When I started the exercise, I had thought that devising the rankings would take me a maximum of two weeks. However, weeks passed and I ended up investing close to 3 months. Hopefully, next year it will be an easier exercise.
The rankings methodology changed significantly over the months. Initially, I had been assigning a fixed score or a rank-based penalty to postdocs, which would underestimate the schools with a higher postdoc %. Overall, I realized that the next-career move for postdocs needs to be considered. As I began to investigate the data, realized that a significant portion of the postdocs do not transition out of the role. Hence, it became imperative to correctly assign a score to those cases. There is an inherent bias in terms of recent cohorts having a higher share of non-transitioned cases. This implies that one needs to add a penalty to the final resolved placement for a given postdoc; where the penalty is dependent on the time they had spent as a postdoc.
But how to assign a score to the cases, where we don't have a next career move? For those cases, used a CatBoost model to estimate the expected scores using the transitioned postdoc data. All of these have been explained in detail in the methodology section.

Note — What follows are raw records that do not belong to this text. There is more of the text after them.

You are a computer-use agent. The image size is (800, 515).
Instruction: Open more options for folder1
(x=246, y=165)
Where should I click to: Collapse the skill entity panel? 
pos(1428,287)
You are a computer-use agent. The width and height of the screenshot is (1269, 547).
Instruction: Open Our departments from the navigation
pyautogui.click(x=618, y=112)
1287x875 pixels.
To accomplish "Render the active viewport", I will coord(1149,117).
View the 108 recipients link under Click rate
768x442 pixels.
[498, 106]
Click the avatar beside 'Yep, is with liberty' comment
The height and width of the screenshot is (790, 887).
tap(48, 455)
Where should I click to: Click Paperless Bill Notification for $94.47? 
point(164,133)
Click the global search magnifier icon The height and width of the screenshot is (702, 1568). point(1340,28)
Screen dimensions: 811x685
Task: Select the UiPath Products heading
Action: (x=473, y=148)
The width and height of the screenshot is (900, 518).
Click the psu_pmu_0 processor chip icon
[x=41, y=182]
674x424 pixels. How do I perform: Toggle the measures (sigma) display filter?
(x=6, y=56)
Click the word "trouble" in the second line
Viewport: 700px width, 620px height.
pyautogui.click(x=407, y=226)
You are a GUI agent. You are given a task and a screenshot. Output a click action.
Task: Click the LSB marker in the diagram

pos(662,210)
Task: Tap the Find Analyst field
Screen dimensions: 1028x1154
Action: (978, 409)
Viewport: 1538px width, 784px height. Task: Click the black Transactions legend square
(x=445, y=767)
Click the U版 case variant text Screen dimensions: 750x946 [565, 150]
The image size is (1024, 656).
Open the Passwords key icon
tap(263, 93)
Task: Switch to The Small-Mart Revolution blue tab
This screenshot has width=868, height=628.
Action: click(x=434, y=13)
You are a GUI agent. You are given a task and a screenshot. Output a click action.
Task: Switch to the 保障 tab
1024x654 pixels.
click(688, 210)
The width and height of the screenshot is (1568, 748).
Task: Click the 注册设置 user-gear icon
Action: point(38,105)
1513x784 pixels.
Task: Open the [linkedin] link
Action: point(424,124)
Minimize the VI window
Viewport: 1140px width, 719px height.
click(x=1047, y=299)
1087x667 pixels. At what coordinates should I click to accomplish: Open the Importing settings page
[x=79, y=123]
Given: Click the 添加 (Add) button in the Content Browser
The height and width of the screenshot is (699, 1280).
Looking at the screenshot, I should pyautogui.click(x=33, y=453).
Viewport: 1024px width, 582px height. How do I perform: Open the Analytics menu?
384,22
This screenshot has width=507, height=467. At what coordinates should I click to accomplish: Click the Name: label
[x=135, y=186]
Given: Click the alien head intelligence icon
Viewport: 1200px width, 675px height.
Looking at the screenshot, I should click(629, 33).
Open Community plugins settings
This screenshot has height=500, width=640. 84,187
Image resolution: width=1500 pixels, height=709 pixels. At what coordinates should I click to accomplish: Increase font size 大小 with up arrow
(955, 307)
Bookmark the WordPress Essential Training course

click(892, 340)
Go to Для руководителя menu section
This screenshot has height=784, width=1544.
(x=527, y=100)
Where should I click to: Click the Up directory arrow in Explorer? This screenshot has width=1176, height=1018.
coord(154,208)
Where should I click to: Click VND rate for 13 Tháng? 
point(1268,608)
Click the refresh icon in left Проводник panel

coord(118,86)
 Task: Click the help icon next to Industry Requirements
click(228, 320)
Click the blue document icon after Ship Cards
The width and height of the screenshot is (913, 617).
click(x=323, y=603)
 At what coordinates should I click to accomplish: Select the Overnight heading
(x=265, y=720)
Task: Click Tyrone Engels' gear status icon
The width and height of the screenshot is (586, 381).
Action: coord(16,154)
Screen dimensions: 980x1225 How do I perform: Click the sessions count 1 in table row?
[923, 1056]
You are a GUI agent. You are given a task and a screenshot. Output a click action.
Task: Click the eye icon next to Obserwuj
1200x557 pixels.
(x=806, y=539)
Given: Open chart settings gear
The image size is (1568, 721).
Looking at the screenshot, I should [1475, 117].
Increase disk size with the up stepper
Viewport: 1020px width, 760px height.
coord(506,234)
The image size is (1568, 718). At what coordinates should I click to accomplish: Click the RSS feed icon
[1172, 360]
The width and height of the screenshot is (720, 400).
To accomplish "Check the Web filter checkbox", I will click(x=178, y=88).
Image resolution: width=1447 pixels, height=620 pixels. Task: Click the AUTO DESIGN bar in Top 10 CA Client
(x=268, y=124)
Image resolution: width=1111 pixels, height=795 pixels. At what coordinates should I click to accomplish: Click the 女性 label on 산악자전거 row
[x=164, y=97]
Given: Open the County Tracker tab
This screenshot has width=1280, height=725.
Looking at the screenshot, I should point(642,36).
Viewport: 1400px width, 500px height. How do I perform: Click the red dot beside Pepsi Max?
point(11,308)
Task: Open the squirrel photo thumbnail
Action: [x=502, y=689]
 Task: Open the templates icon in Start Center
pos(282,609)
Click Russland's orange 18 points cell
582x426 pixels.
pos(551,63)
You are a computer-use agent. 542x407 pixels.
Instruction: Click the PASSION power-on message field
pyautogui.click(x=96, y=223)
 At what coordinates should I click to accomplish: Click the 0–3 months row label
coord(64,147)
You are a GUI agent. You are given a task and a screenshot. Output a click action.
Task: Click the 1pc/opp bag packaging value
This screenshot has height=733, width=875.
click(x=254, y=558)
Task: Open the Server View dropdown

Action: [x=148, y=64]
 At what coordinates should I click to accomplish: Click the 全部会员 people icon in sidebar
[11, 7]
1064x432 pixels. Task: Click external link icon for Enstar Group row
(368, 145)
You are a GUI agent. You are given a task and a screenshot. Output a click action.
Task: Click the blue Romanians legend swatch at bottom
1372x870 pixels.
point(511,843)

Even though the modeling approach is a step in the right direction, there is scope for improvement. For instance, placement data is inherently biased (due to biased reporting); hence, one needs to tackle such cases. Currently, we use fixed-tier rankings for placements at Central Banks and International Organizations. Maybe more sophisticated approaches can be brought into the picture.
Initially, I would consider placements in think tanks and government agencies via a fixed tiered scoring method. However, I realized that government placements can be all over the place and not necessarily in research roles. Initially, I did try to segregate the research ones and assign a fixed-tier score. With the government fixed-tier score, the rankings seemed off.
Eventually, I had to drop rankings for international schools. I had spent a considerable amount of time to come up with an objective ranking. Unfortunately, even after 3 months, I could come up with no method that would objectively place Erasmus Rotterdam over the University of Amsterdam. I have no preference for any school, but quite a number of folks suggested that Erasmus is a better school compared to other schools among the Dutch programs.
Given that all the objective strategies fail to place Erasmus over other Dutch schools, I think there is something systematic that might be happening. I have looked at data countless times and yet the issue persisted.
I am more than happy to share the data for free (under a data sharing agreement) in case anyone wants to do research using them.
As PandaInUniv grows, you will continue to see richer and richer data. The data quality and standardization have improved significantly over the last 6 months. We will soon start reporting advisor names against doctoral students, suggesting an average advising quality based on placements.
The goal of PandaInUniv is to bring transparency to academia. For many reasons, there is an inherent opacity in academia, and our goal is to reduce that as much as possible. We also want to voice student concerns: in case you think you were discriminated against or harmed by university policies, please do reach out to us. We will give you a platform to raise your concerns (anonymously, if you prefer). For industry, we have glassdoor. Where is the equivalent of that in academia?
I plan to send the rankings to school admins on Monday. Hopefully, they get forwarded to you. I do hope you guys continue to support the endeavor. I can't emphasize enough how much your support means to me.